### PROBLEM TO WORK ON
Read the records and gather each line that includes "will".

### RECORDED INFORMATION
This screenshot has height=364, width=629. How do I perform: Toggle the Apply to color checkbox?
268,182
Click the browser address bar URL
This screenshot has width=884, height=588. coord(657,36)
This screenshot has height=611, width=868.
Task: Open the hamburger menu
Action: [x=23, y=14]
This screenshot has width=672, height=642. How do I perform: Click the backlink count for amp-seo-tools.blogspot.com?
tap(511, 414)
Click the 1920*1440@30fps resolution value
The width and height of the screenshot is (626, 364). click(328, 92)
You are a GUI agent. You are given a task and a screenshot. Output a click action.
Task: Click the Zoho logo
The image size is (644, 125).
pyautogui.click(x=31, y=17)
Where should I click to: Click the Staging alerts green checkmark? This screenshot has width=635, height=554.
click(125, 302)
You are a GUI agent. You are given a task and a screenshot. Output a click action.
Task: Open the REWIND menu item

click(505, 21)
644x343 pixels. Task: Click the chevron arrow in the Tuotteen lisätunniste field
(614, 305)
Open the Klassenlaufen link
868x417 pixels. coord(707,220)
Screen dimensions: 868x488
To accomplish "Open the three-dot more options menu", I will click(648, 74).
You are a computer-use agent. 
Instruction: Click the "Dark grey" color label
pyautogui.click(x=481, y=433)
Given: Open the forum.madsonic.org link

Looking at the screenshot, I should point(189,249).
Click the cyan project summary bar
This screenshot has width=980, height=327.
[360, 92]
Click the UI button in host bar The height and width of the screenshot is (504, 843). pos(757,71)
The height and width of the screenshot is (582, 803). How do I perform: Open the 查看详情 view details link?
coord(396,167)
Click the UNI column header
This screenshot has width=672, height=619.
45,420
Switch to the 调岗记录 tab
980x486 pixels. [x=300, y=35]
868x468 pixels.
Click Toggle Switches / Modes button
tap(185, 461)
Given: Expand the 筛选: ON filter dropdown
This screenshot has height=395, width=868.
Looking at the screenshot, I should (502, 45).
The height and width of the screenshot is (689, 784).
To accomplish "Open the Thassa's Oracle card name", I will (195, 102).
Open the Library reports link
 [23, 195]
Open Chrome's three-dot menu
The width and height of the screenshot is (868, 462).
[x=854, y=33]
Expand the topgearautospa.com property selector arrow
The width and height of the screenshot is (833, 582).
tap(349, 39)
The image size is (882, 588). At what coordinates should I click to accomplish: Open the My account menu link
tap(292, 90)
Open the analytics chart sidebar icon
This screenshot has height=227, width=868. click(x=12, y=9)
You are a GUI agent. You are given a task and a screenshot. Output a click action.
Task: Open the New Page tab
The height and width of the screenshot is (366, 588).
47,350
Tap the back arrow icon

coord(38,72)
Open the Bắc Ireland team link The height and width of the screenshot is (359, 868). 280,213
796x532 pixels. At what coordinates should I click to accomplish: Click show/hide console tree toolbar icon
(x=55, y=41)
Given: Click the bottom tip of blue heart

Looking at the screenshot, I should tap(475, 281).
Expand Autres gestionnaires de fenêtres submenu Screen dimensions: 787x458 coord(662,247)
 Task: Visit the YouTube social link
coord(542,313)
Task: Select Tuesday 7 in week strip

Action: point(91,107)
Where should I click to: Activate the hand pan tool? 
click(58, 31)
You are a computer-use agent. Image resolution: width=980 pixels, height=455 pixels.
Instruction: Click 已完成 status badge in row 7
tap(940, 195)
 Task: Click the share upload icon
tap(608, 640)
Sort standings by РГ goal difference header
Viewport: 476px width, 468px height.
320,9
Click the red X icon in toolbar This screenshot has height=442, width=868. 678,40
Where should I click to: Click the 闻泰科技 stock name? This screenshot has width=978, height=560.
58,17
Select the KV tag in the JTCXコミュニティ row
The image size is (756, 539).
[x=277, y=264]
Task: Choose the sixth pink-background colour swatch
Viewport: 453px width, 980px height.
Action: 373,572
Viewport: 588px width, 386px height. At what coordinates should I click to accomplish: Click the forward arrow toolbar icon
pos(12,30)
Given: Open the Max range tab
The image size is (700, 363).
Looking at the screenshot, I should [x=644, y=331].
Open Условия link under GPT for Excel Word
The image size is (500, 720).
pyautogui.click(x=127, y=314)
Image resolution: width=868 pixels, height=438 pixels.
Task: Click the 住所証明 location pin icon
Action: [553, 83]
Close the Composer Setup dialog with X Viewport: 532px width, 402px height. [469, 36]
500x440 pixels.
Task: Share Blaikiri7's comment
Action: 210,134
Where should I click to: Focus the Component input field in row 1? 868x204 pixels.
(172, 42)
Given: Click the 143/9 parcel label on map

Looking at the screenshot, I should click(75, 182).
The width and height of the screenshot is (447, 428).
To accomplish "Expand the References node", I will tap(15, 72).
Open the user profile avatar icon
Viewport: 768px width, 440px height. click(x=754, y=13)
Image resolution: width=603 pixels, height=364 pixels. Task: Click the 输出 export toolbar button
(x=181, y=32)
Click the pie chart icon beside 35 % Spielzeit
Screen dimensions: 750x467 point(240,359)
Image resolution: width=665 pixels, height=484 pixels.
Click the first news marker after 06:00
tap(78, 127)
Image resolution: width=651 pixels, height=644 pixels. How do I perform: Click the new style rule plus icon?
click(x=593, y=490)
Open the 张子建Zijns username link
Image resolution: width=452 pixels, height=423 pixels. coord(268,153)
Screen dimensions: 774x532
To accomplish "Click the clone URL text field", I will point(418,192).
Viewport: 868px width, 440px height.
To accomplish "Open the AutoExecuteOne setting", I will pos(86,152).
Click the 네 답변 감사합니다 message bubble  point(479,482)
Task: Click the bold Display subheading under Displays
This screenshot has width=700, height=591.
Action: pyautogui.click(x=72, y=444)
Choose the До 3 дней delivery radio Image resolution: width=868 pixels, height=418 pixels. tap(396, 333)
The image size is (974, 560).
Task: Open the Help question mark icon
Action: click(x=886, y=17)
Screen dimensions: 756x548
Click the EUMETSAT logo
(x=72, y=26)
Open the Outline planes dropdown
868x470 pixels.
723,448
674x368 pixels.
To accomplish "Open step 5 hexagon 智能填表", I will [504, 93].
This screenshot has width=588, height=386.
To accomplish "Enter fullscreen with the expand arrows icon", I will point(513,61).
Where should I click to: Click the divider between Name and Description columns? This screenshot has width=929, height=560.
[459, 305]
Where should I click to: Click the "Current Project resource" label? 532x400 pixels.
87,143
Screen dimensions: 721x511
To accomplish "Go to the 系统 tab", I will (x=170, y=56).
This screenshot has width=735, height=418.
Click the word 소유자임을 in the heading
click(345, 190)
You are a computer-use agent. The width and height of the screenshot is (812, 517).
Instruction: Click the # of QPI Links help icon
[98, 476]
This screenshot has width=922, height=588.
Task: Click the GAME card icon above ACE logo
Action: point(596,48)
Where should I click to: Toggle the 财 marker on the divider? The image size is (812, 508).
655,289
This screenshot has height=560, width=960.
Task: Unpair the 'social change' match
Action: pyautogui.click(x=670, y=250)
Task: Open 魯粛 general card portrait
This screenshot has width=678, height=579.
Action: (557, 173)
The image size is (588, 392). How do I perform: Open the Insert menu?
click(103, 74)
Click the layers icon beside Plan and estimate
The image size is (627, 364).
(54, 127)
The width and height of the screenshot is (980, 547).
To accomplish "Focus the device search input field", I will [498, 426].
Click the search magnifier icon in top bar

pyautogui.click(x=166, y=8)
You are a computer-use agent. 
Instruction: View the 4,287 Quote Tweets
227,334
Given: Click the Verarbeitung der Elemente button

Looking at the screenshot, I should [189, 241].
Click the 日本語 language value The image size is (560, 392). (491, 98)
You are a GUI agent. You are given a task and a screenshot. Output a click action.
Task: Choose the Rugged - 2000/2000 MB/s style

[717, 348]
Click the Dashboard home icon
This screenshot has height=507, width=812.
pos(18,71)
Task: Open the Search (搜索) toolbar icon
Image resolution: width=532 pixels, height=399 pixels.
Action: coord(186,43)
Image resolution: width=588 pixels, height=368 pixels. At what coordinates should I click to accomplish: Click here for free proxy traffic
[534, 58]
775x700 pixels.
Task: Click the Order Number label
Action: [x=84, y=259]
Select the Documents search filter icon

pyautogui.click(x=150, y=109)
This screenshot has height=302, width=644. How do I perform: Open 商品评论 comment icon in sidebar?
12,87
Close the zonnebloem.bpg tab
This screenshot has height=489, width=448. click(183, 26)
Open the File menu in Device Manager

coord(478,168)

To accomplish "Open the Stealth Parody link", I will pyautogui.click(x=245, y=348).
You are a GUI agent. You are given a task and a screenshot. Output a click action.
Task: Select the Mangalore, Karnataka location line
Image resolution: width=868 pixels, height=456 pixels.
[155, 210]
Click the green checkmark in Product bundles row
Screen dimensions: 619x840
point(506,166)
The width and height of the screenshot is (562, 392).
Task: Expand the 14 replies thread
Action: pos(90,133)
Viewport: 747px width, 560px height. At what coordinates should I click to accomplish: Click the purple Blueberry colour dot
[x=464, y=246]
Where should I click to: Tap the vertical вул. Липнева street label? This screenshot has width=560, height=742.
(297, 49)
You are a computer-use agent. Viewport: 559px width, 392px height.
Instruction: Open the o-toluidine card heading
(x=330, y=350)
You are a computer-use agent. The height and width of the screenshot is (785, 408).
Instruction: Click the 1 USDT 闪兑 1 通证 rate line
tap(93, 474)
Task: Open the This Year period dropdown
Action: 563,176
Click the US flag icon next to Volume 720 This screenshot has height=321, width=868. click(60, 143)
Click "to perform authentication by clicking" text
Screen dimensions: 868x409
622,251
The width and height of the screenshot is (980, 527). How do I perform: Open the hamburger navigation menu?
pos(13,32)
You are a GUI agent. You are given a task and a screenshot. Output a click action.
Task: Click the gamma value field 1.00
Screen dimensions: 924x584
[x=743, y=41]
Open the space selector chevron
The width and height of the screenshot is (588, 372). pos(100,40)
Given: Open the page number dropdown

### RESPONSE TO THE EXERCISE
To accomplish "Open the three-dot more options menu", I will click(648, 74).
To accomplish "Open the Thassa's Oracle card name", I will (195, 102).
To accomplish "Expand the References node", I will tap(15, 72).
To accomplish "Click the clone URL text field", I will point(418,192).
To accomplish "Open the AutoExecuteOne setting", I will pos(86,152).
To accomplish "Open step 5 hexagon 智能填表", I will [504, 93].
To accomplish "Enter fullscreen with the expand arrows icon", I will point(513,61).
To accomplish "Go to the 系统 tab", I will (x=170, y=56).
To accomplish "Focus the device search input field", I will [498, 426].
To accomplish "Open the Stealth Parody link", I will pyautogui.click(x=245, y=348).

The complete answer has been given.